A Closer Look at One of PW’s Top 100 Books of the Year!

A Closer Look at One of PW’s Top 100 Books of the Year!

Ken Wytsma Publishers Weekly Top 100 2017 Myth of Equality

Editor’s Note: It is a rare occurrence when one of our books is selected as one of Publishers Weekly’s top books of the year. This year, The Myth of Equality by Ken Wytsma received this prestigious recognition. We asked Ken more about the experience of receiving this award, what makes his book unique, and what his long-term hope is for the book. (The answer may surprise you.)


IVP: Congratulations on The Myth of Equality being named as one of 2017’s top 100 books by Publishers Weekly! How did you find out the news?

I was at The Justice Conference in Melbourne, Australia and woke up to several tweets from IVP. No better way to find out!

The Myth of Equality by Ken WytsmaIVP: What is your reaction to this kind of recognition from a secular magazine that represents the entire U.S. book publishing industry?

Honestly, I’m a bit humbled. It is a book on privilege where I take pains to point out that I am not—cannot—be the expert on race as someone who has never experienced racism personally. In many respects, I am a learner. So one part of me feels like there are so many books that might have been better in that spot. But I am gratified that the work of so many people on this project* has earned recognition; and, more than that, that it is proving to be a bridge book for so many people looking to grow into a more thoughtful and engaged perspective on equality, privilege, and Christian discipleship.

I am not—cannot—be the expert on race as someone who has never experienced racism personally.

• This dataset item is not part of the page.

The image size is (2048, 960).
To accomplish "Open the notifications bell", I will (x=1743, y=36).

And it is cool that my youngest two daughters now think I’m a bigger deal than I am!

(*People on this project refers to Al Hsu with his tireless edits; David Fassett for his cover design; the publicity team, especially Alisse Wissman for her work promoting this book with PW; Justin Lawrence and Andrew Bronson from the sales and marketing teams; Helen Lee who conceived of and first approached me with the idea, and many more at IVP. Friends Emily Hill, Ben Larson, Adrianne Salmond, Rick Gerhardt and so many others helped during the writing and editing phases.)

IVP: What do you think it was about your book that garnered attention from PW?

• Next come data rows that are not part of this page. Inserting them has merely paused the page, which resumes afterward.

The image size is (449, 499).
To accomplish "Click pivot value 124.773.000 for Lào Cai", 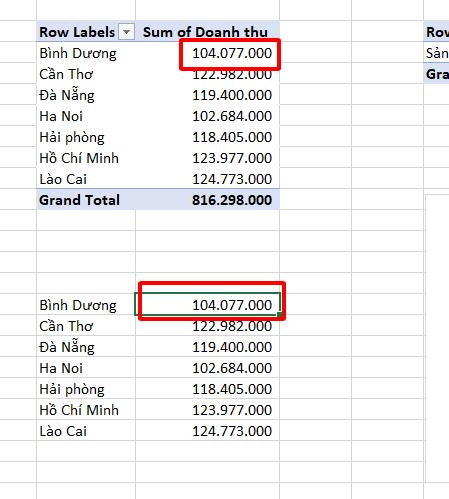I will click(232, 179).
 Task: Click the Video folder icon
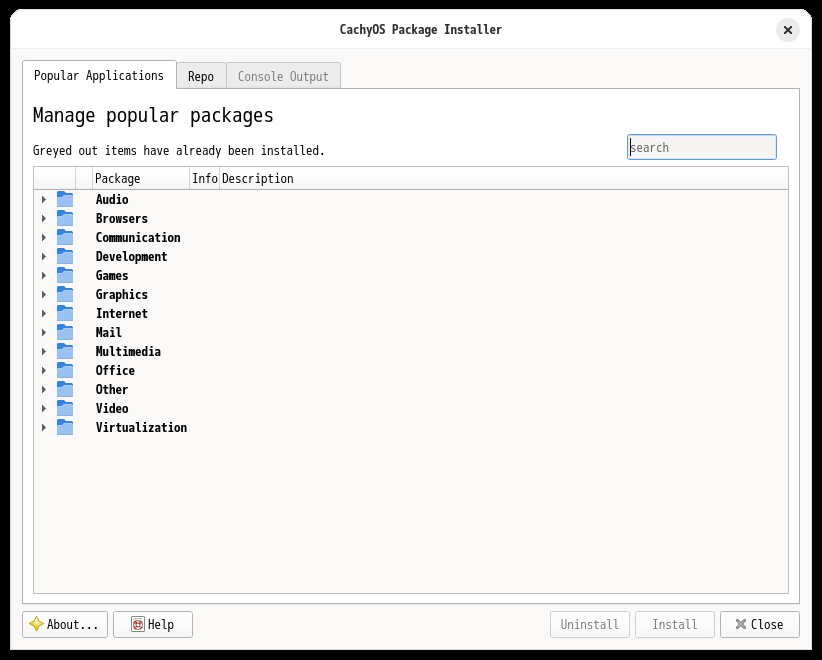click(x=65, y=408)
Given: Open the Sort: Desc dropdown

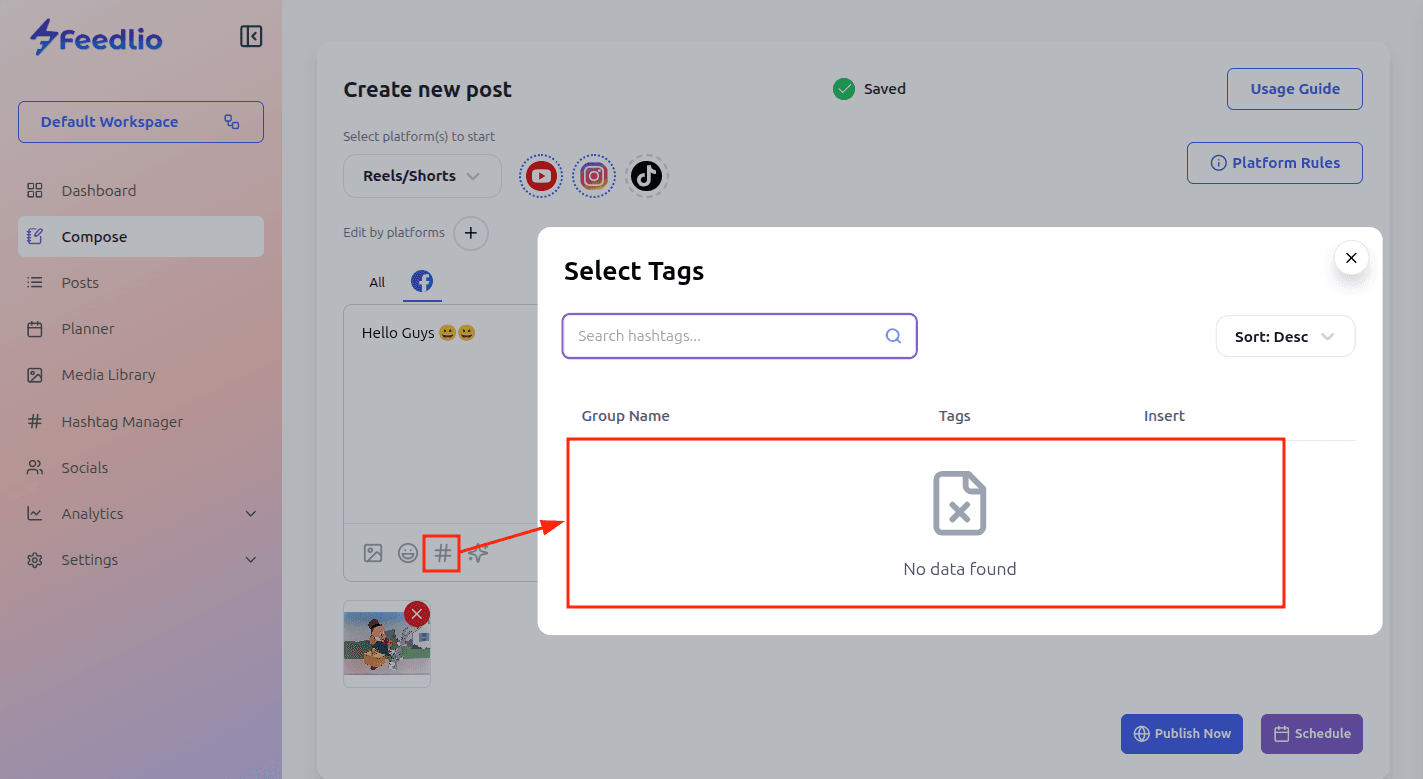Looking at the screenshot, I should [1285, 337].
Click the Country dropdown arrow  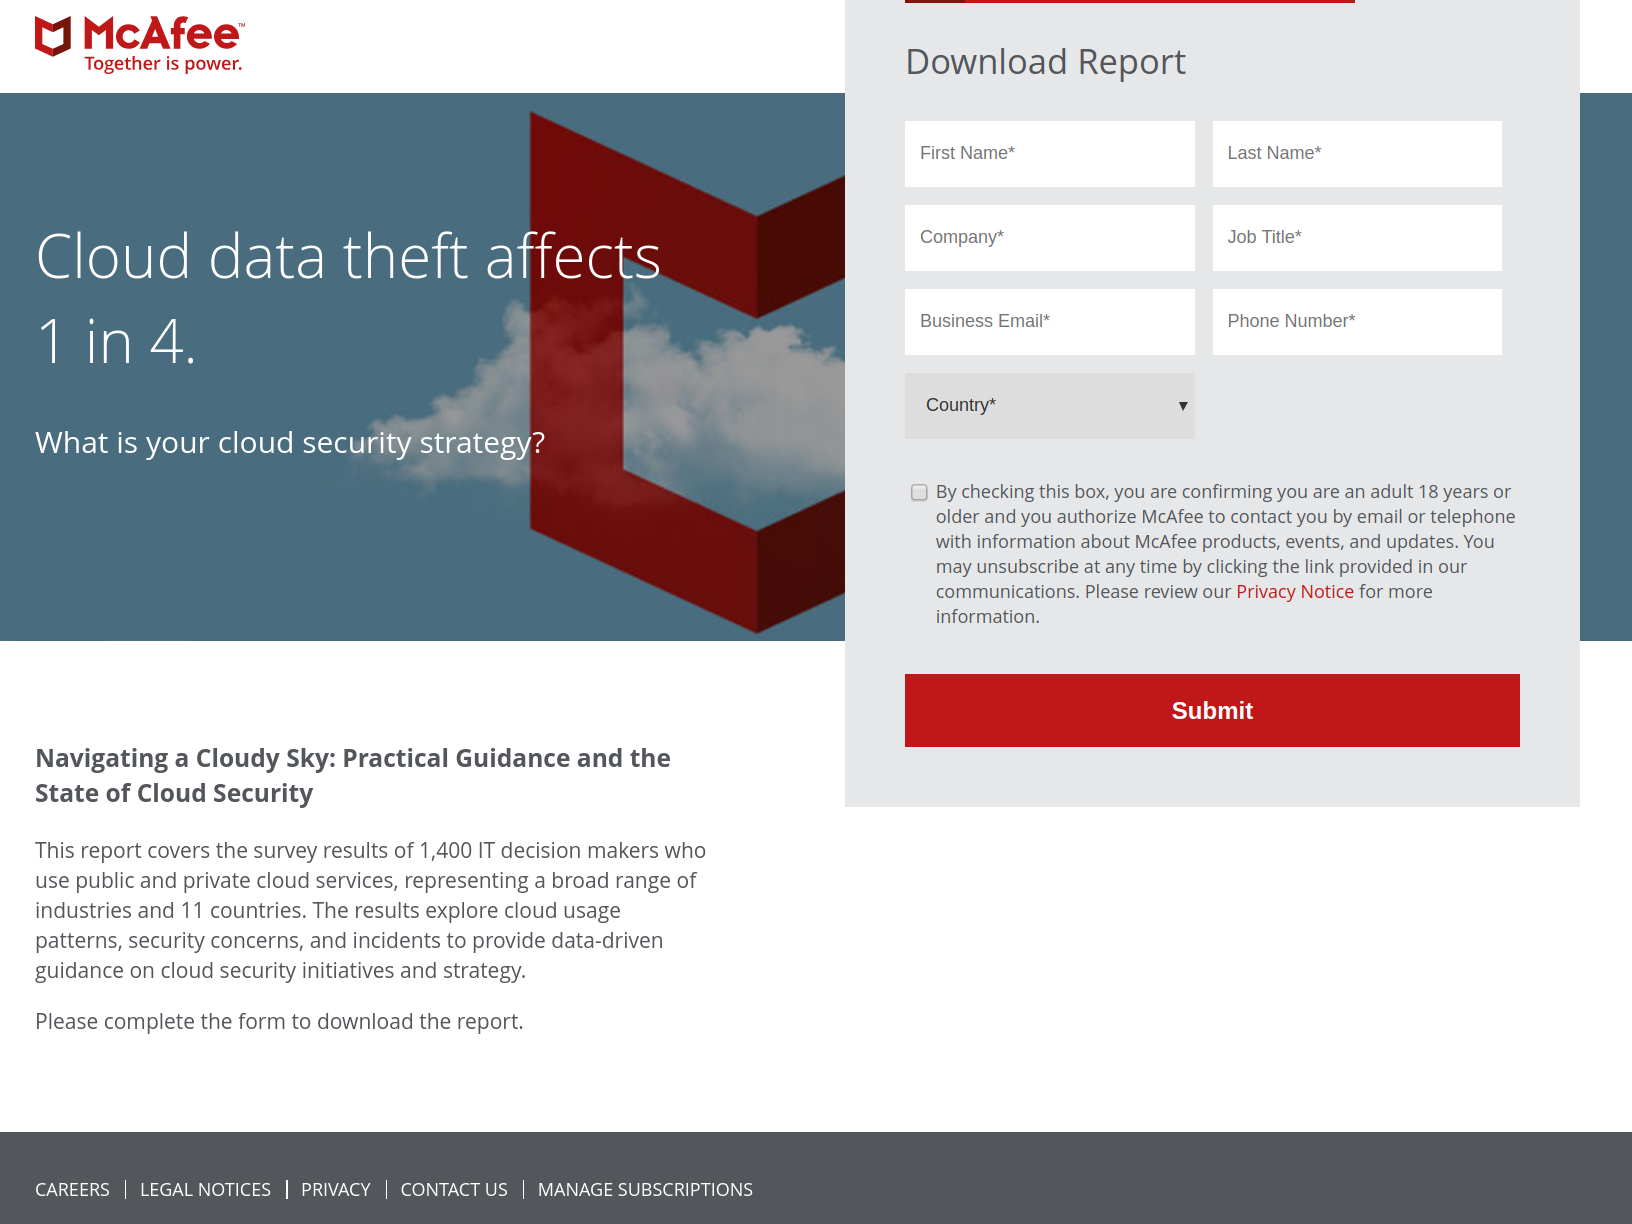coord(1182,406)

I believe old conversations, like that of America’s racial past, allow for bad ideas to hang around and prevent us from seeing things with fresh eyes or hearing conversations with ears to hear. Accordingly, we usually shut down dialogue or trade strong opinions we picked up somewhere along the way that have been baked into pithy (but usually woefully inadequate) slogans. I think history—telling the story—is incredibly powerful for jolting people, helping them see things anew, and engaging their empathy, which is the trait that carries us toward justice. I also think exposing faulty theology or how we’ve allowed compartmentalized or apathetic faith to exist for so long is vital.

I believe old conversations, like that of America’s racial past, allow for bad ideas to hang around and prevent us from seeing things with fresh eyes or hearing conversations with ears to hear.

So, maybe the combination of history and theology helped; but, honestly, I just tried to tell the story as best I could and as passionately and humbly as I could and never dreamed the final manuscript would resonate as deeply as it has.

IVP: How does your experience with writing and publishing this book differ from your previous publishing experiences? What about the IVP process has been distinct?

Ken Wytsma, author of The Myth of Equality
Ken Wytsma

This question is easy. I’ve loved the experience with IVP. From the welcome author packet and being treated like part of a family to the unbelievable work on editorial and marketing, it has been impressive to see and a joy to take part in. I also think there was a unique connection between the message of this book and the passions of those who were helping publish it. It felt much more like a collaborative mission than simply a book project.

IVP: What kinds of responses have you received about the book that have been particularly meaningful to you?

I think the comments that have been most meaningful to me have come from leaders of color who either respected and affirmed the finished work or those who were incorporating it in their ministries as a resource to help tell the story connecting privilege and injustice in our racial history.

IVP: Given the book’s topic, we imagine you might have received some negative responses as well. What kinds of feedback have been most difficult?

Without going into detail, it has been an incredibly hard, but good, season. What I did learn was that many evangelicals don’t want to be challenged and even take it as a right that going to church can and will protect them from having to engage some of these messier conversations. I also learned that there are many courageous pastors, church workers, and Christians of all ages who, in their love for God and others, are willing to not only engage, but make difficult changes in their lives based on hearing truths about the gospel and the world in which we live. It is the latter of these who have deepened my hope and renewed my faith in what is possible with the local church.

Many evangelicals don’t want to be challenged and even take it as a right that going to church can and will protect them from having to engage some of these messier conversations.

IVP: What is your long-term hope for the impact of this book?

That people would sense my sincerity, that it would have a deep impact on those who read it, and that it would eventually go out of print—being replaced with better books by leaders of color.